ABRIDGED

My work explores the tension we experience when our tactile needs are restricted by the sphere of propriety. Guarded by social conditioning, the art object becomes too sacred, too precious, and too risky to become involved with – thereby making the viewer afraid to touch it. Yet all the while, a tension is building as the awe-filled viewer wants to touch the work. With expectations growing, the curious, anxious viewer awaits a moment of contact. For the sphere of propriety to be broken, the object has to be seductive enough for the viewer to become increasingly tempted to break the rules. If the work promises sensation, then desire will drive the licentious viewer to indulge in the primal need of the tactile. My work crosses these boundaries by tempting the viewer with promises of sensation and extending its reach beyond the pedestal. My conversations with clay are extended to any viewer who is impelled to move around, discover the form, and become intimate with the object. Does it remind you of something tender you’ve once experienced? I bet you can’t fit your entire hand in there.

EXTENDED

My work explores our human need for tactile sensation and the sphere of propriety. Guarded by social conditioning, the object on the pedestal becomes untouchable by the viewer. However, we all have the need to experience the tactile and to feel the world respond to us. Our sensitive touch receptors register and decipher every change in surface dimension, texture, temperature, moisture level, etc. Fueled by this tactile need and our inherent curiosity, we explore with our fingertips and learn new information about our three-dimensional realm. We are inclined to investigate our peculiar, object-filled surroundings as we continue on an unending quest for answers and understanding about the tangible.

On our paths of discovery we find each other; our bodies as mysterious as the universe. We approach the skin’s terrain just as we approach the world – with desire to experience. However, we remain limited by the sphere of propriety and the societal restraint that keeps us from indulging our carnal appetites. Instead, we scrutinize the landscape of our own bodies – following every hill, every line, every area of neglect; comparing the prickly to the soft, and the beautiful to the grotesque. All the while, we inventory our growing catalog of physical sensation.

We experience these same restrictions when approaching the art object. In the gallery space, a key support of the sphere of propriety is the pedestal. The pedestal signals a specific, sacred territory keeping the viewer distant. The object confined on the pedestal thus becomes too sacred, too precious, and too risky to become involved with – thereby making the viewer afraid to touch it. Yet all the while, a tension is building. The awe-filled viewer wants to touch the work, but settles only for a thorough visual examination of the object after accepting that it is forbidden. With expectations building, the curious, anxious viewer awaits a moment of contact. For the sphere of propriety to be broken the object has to be seductive enough for the viewer to become increasingly tempted. If the work promises sensation, then desire will drive the licentious viewer to pass the boundaries of propriety, and indulge in the primal sensation of the tactile.
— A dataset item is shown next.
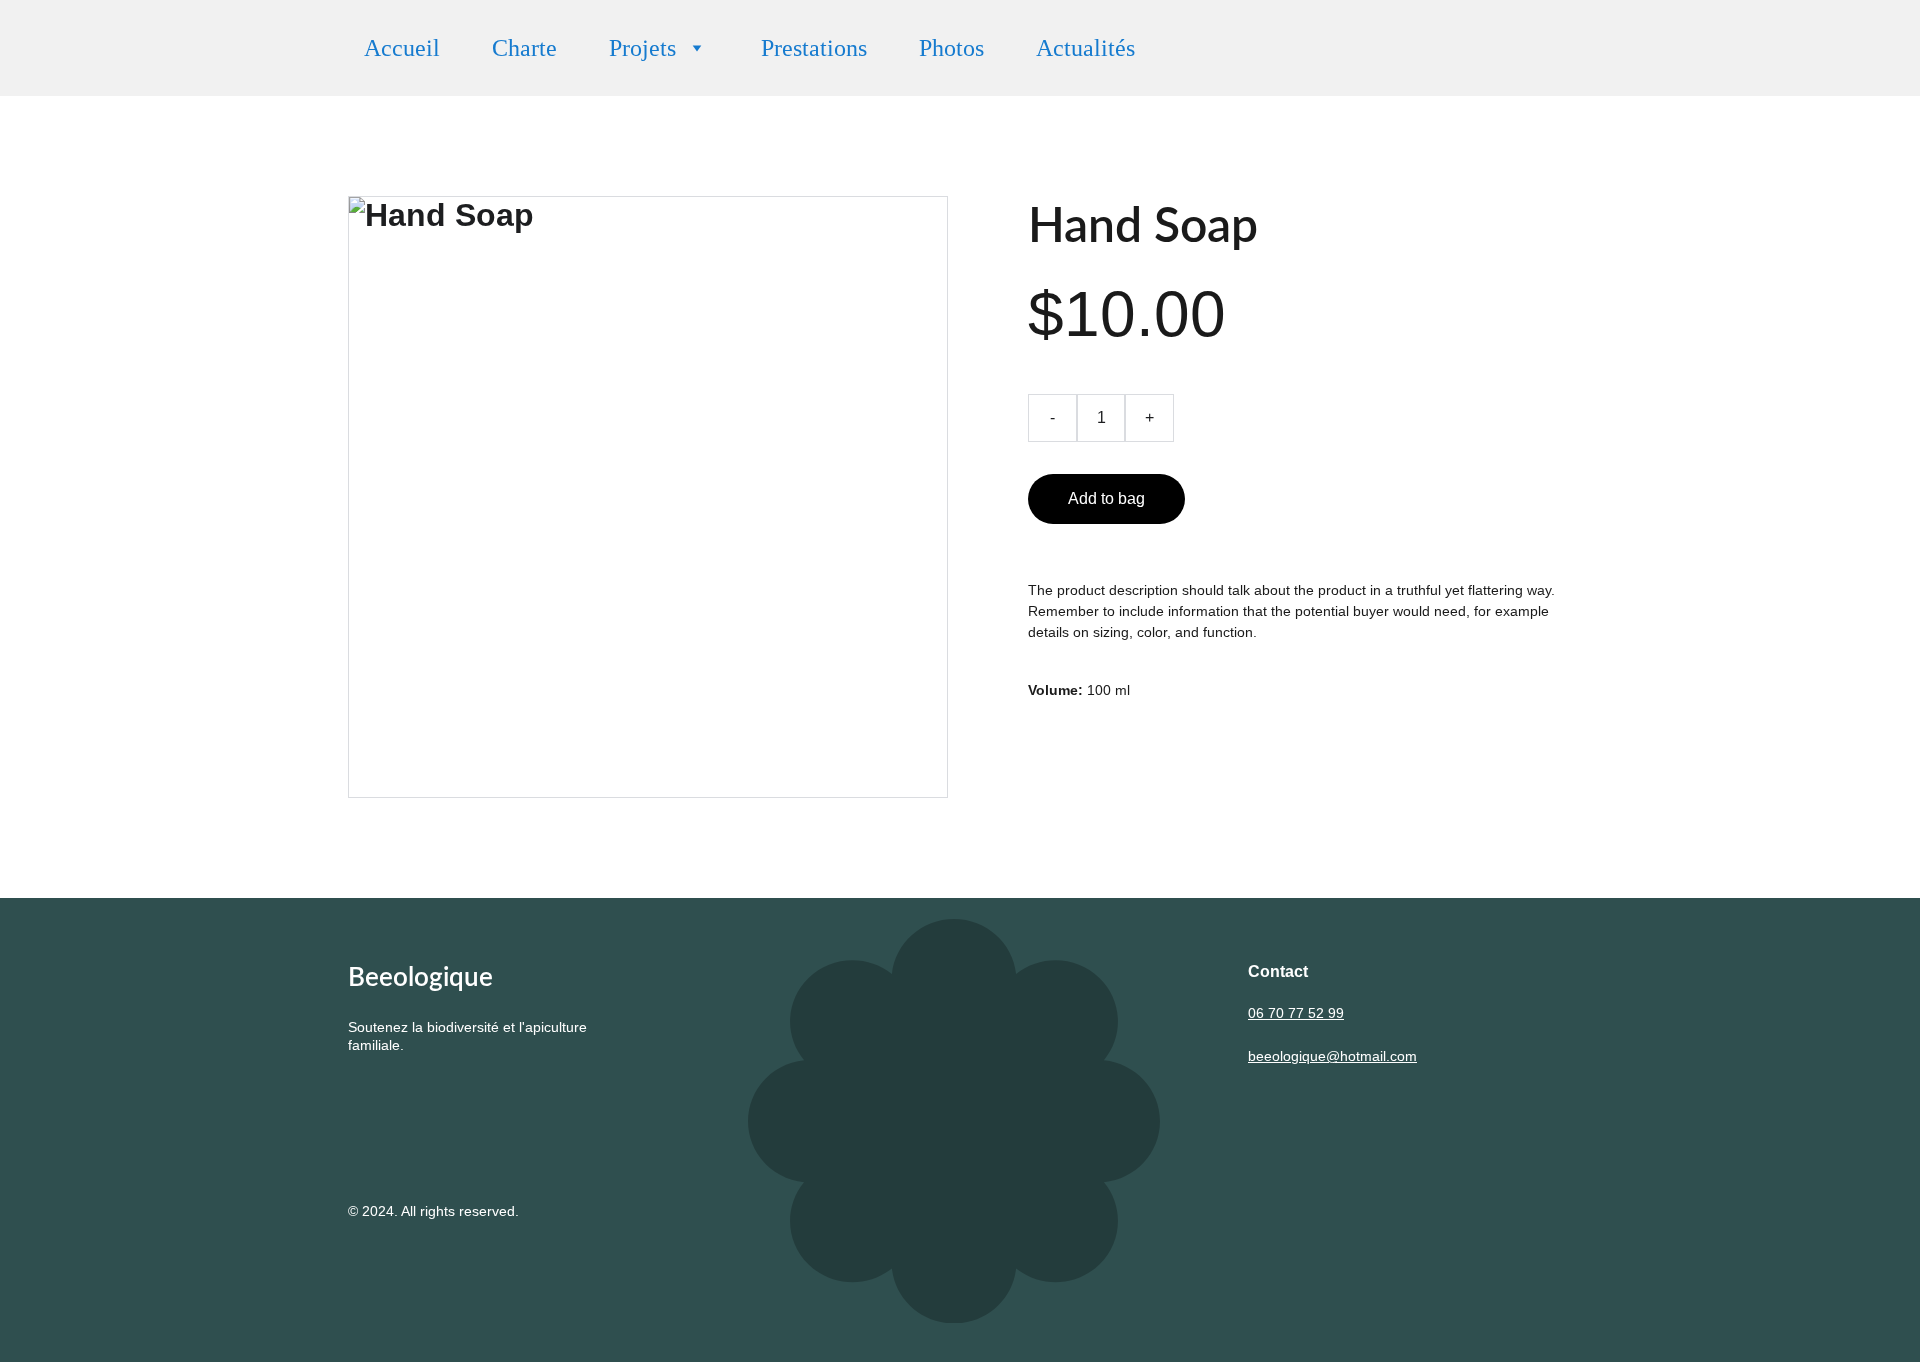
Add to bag (1106, 498)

My work crosses these boundaries by tempting the viewer with promises of sensation and extending its reach beyond the confines of the pedestal.

As I build, I consider the relationships being formed: Does a wall reveal or conceal information? What is the difference between an orifice and an opening? Such questions ignite conversations resulting in voluptuous, curious forms. The glazes behave sculpturally, emulating an action or growth, such as oozing or foaming, or act as a skin-like coating. Its textural base stems from our ability to decipher properties of sensation, i.e. wet, heavy, gaseous, etc. This tactile catalog is enhanced with the inclusion of various other materials whose effects cannot be reproduced through the glaze medium.

The ceramic forms stem from my response to the ceramic material, to its tactility, and to aesthetic relationships. Through playing with clay’s natural limitations, a conversation is formed between my influencing the clay and the material’s response to my manipulations. From this initial playfulness, a true exchange of dialectical actions and reactions become possible. Allowing intuition to create an object is absorbing; as I build, cell by cell, I become immersed. I consider interesting aspects of previous pieces when building something new. In recalling a cave space – I liked putting my hand in there. I want to feel that again – the smooth, rolling quality of it. This visceral experience is enhanced by clay’s ability to immediately record every interaction with it.

My conversations with clay is extended to any viewer who is impelled to move around, discover the form, and become intimate with the object. Does it remind you of something tender you’ve once experienced? I bet you can’t fit your entire hand in there.